私はそれを誤魔化すように、口の中で苦みを転がしたのだった。
「よかったねーあの喫茶店」
「そうだね。また来ようか」
からんと音を鳴らして店から出ると、愛佳と並んで歩き始める。
辺りはすっかり夜になっていて、街の明かりがぼんやりと空に滲んでいた。
「最近の香子さ、なんかすっごく楽しそうだよね」
「何急に。感傷に浸ってるの?」
「浸りまくり! だからもう少しこのまま話す!」
一息つくと、愛佳は続けた。
「たぶんさ、それって藤田と関わり始めてからじゃん?」
「それは……」
「それはそうなの。

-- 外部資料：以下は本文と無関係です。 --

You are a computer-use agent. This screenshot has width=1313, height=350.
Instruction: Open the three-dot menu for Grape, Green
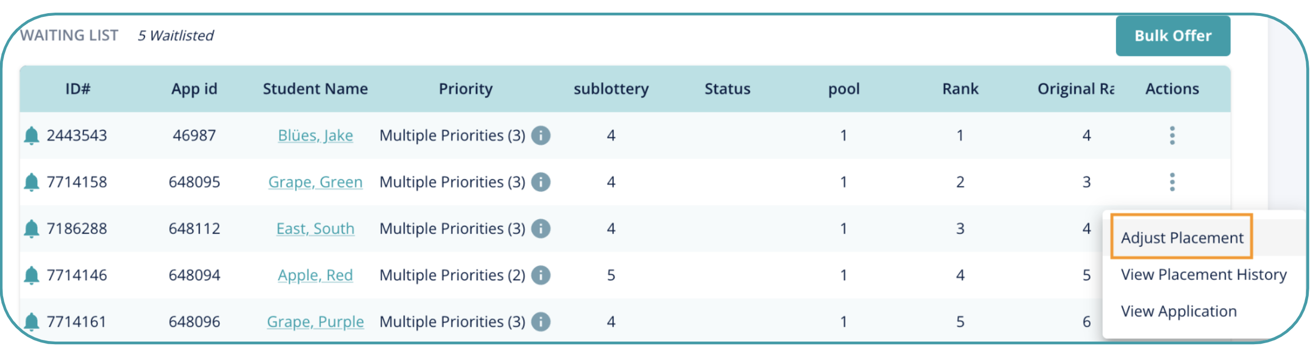pyautogui.click(x=1172, y=182)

親友の私を舐めないで!」
「わ、わかった」
親友とまで言われてしまえば、私に返す言葉はない。
「それにさ、私の前で見せないような一面を香子は見せてるんだよ。全く、私にも見せてないものがあるなんてびっくりしたよ!」
「そんなときあった?」
「あったよ! 例えば体育祭のとき、藤田と校舎裏で話してた時とか」
あの時の話をされると、気恥ずかしい自分がいる。
でも、大切な記憶だ。それは間違いない。
「なんかさ、あれ見て思ったんだ。香子にとってのスペシャルって、藤田くんなんじゃないかなって」
「愛佳……」
「だからさ、どこまでも自分本位でいなきゃダメだよ。じゃないとそのスペシャルを逃しちゃうんだから」
愛佳の言葉が胸に突き刺さる。
何も言えない私を見て、愛佳は子供みたいに無邪気な笑みをこぼした。
「それに、そっちの方が私としてはありがたいしね!」
「……もうっ、何それ。そっちの方が面白いからってこと?」
いつもの冗談を言い合うみたいなテンションで聞く。
すると愛佳は私の顔を覗き込み、最上級に可愛い笑顔を浮かべて言うのだった。
「これはね、そっちの方が香子が幸せだからだよ?」
「っ!!!」
本当にこの子はずるい。そして、可愛い。
やっぱり、私が欲しい“可愛い”を全部持っているような女の子だ。
「っ~♪」
愛佳が満足げに鼻歌を歌いながら私の前をスキップする。
そんな楽しそうな愛佳とは対照的に、徐々に私の心はごちゃごちゃした感情に埋め尽くされていった。
でも、そのすべての根本にある疑問が今はっきりした。
私は藤田くんのことをどう思っているのか。
考えても考えても、結局私の中でその答えは見つからなかったのだった。